Vladimir Plahotniuc estradato in Moldavia: accuse di crimine e corruzione
Giovedì l’influente oligarca Vladimir Plahotniuc, considerato l’uomo più potente della Moldavia, è stato estradato nel suo paese. Arrestato in Grecia il 21 luglio mentre tentava di prendere un volo per Dubai, Plahotniuc è stato catturato a seguito di un mandato emesso dall’Interpol. Ora sarà in custodia cautelare nella capitale moldava Chisinau, in attesa di essere processato: è accusato di aver fondato un’organizzazione criminale, di frode e riciclaggio di denaro, riporta Attuale.
Plahotniuc, 59 anni, è stato uno degli uomini più ricchi della Moldavia ed è stato vice presidente del parlamento dal 2010 al 2013 e leader del Partito Democratico moldavo dal 2016 al 2019. Si ritiene che avesse un controllo significativo sulla maggior parte dei parlamentari.
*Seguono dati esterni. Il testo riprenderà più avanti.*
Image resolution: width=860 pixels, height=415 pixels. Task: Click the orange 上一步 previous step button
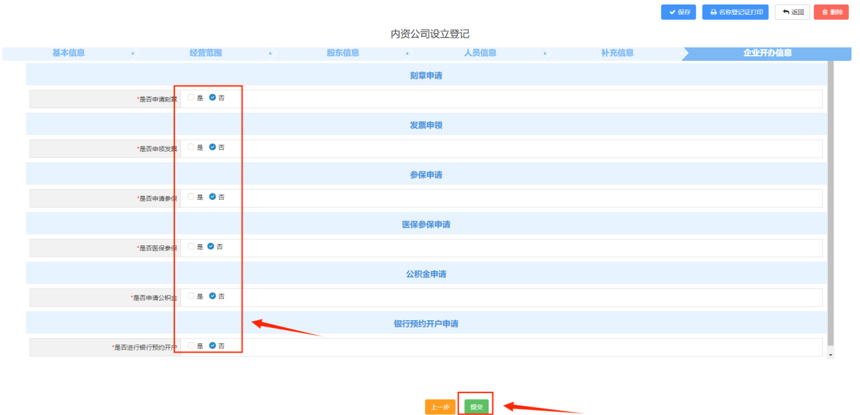pos(439,407)
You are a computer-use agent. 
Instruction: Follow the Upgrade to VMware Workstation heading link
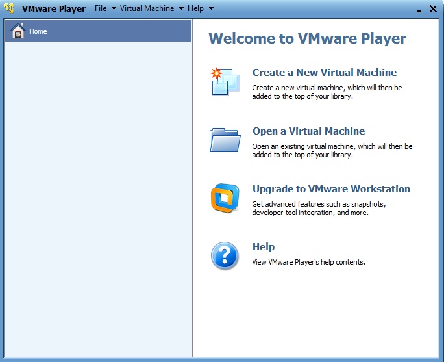coord(331,189)
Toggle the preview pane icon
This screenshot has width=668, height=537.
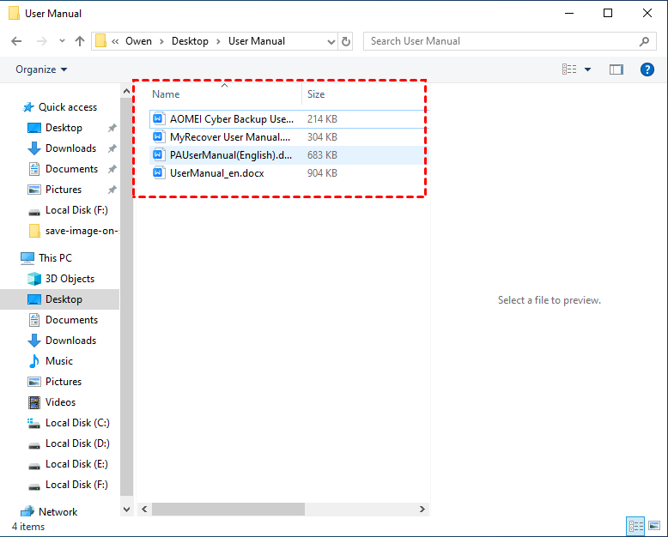coord(616,69)
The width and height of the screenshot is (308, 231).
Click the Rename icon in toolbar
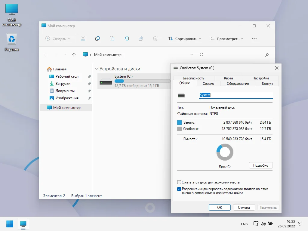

È stato accusato di corruzione e di aver ordinato l’omicidio di un banchiere russo, ma è soprattutto sospettato di essere uno dei principali responsabili della sparizione di quasi un miliardo di euro da tre banche moldave, una cifra equivalente a circa un ottavo del PIL del paese.
Dopo essersi dimesso dal suo ruolo nel partito, Plahotniuc ha lasciato la Moldavia nel giugno del 2019, in seguito alla sua estromissione dal governo, che era stato formato da un accordo tra forze anticorruzione ed europeiste e il Partito Socialista filorusso. Ha sempre negato le accuse, sostenendo di essere perseguitato per motivi politici.
Domenica prossima si svolgeranno le elezioni parlamentari in Moldavia, evento in cui la propaganda russa sta cercando di screditare la presidente europeista Maia Sandu.